Hukum yang didasarkan pada adat akan berubah seiring perubahan waktu dan tempat dalam arti bahwa hukum-hukum fiqh yang tadinya di bentuk berdasarkan adat istiadat yang baik itu akan berubah bilamana adat istiadat itu berubah. Bahwasannya  kaidah  fiqh asasi kelima adalah tentang adat atau kebiasaan, dalam bahasa Arab terdapat dua istilah yang berkenaan dengan kebiasaan yaitu al-‘adat dan al-‘urf. Al-‘adah atau al-‘urf adalah apa yang dianggap baik dan benar oleh manusia secara umum yang dilakukan secara umum yang dilakukan secara berulang-ulang sehingga menjadi kebiasaan. Istilah adat dan al-‘Urf memang berbeda jika ditinjau dari dua aspek yang berbeda pula. Perbedaannya, istilah adat hanya menekankan pada aspek pengulangan pekerjaan.
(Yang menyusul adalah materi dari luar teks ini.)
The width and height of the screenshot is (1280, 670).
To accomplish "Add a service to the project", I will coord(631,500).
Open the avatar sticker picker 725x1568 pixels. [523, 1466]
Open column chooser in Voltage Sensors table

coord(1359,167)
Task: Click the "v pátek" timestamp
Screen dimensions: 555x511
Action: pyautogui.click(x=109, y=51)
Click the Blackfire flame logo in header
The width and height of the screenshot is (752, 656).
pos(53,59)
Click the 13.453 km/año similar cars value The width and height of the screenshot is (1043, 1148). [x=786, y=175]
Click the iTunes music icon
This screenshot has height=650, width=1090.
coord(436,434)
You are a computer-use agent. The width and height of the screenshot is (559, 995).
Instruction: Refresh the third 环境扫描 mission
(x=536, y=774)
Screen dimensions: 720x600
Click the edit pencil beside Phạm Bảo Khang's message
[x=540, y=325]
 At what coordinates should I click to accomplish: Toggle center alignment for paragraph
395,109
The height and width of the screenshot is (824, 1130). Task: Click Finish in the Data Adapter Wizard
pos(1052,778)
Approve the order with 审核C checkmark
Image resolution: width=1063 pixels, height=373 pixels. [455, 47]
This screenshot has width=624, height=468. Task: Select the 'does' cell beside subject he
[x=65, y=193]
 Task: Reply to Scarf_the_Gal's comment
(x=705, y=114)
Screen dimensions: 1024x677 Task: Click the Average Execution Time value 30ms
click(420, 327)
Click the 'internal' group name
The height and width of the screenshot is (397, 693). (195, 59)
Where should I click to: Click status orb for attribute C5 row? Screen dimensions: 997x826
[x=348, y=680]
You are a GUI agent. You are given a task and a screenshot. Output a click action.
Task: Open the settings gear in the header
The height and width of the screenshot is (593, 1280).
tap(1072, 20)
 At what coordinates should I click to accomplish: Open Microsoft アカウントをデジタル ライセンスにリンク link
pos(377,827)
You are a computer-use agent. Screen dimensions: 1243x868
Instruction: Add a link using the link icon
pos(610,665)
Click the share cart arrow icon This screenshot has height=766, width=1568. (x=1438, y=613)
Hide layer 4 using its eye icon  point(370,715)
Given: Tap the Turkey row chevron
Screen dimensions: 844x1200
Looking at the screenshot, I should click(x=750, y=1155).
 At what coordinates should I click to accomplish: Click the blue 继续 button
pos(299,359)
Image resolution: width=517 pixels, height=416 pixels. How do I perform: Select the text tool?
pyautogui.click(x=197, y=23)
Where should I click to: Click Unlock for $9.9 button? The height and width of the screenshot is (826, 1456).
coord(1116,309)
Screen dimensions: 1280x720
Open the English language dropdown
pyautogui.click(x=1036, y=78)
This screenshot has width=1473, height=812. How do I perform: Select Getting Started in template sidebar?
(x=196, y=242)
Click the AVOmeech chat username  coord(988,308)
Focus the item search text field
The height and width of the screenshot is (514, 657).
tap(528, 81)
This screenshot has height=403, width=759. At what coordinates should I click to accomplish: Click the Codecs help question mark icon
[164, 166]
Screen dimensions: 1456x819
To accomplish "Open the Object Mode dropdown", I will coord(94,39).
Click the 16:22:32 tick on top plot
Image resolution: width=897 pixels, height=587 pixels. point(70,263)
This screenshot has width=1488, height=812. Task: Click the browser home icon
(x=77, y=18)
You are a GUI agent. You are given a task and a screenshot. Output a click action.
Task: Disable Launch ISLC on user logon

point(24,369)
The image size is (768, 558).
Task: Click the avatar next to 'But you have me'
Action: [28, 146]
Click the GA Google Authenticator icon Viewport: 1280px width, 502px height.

Sementara al-‘Urf hanya melihat pelakunya.
Disamping itu adat bisa dilakukan oleh pribadi maupun kelompok, sementara al-‘urf harus dijalani oleh komunitas tertentu.  Sederhananya, adat hanya melihat aspek  pekerjaan, sedangkan al-‘Urf lebih menekankan aspek pelakunya. Persamaannya, adat dan al-‘urf adalah sebuah pekerjaan yang sudah diterima akal sehat, tertanam dalam hati, dilakukan berulang-ulang dan sesuai dengan karakter pelakunya. Hukum yang didasarkan pada adat akan berubah siring perubahan waktu dan tempat dalam arti bahwa hukum-hukum fiqh yang tadinya di bentuk berdasarkan adat istiadat yang baik itu akan berubah bilamana adat istiadat itu berubah.

B.     Kritik dan Saran

Dalam penulisan makalah mengenai Al ‘adah Muhakkamah apabila terdapat kesalahan dan kekeliruan dalam penulisan, mohon kritik dan sarannya, dan diharapkan makalah ini berguna dan menambah ilmu bagi pembacanya. Dan diharapkan bagi pembaca supaya dapat memahami makalah ini dengan baik.




[1] Satria Effendi, Ushul Fiqh, (Jakarta: Kencana,2008), h. 154.
[2] Ahmad Sudirman Abbas, Qawa’id Fiqhiyyah Dalam perspektif fiqh, Cet I (jakarta ilmu jaya dengan Anglo Media, 2004), h. 158
[3] Toha andiko. 2011. Ilmu Qawaid Fiqihiyyah. Yoyagkarta:penerbit teras. h. 143
[4] Subhi Mahmasani, Falsafat Tasyri’ fi al-Islam,Alih Bahasa Ahmad Sudjono. h.194.
[5] Abdul Wahhab Khallaf, ‘Ilmu Ushul al-Fiqh,h. 132.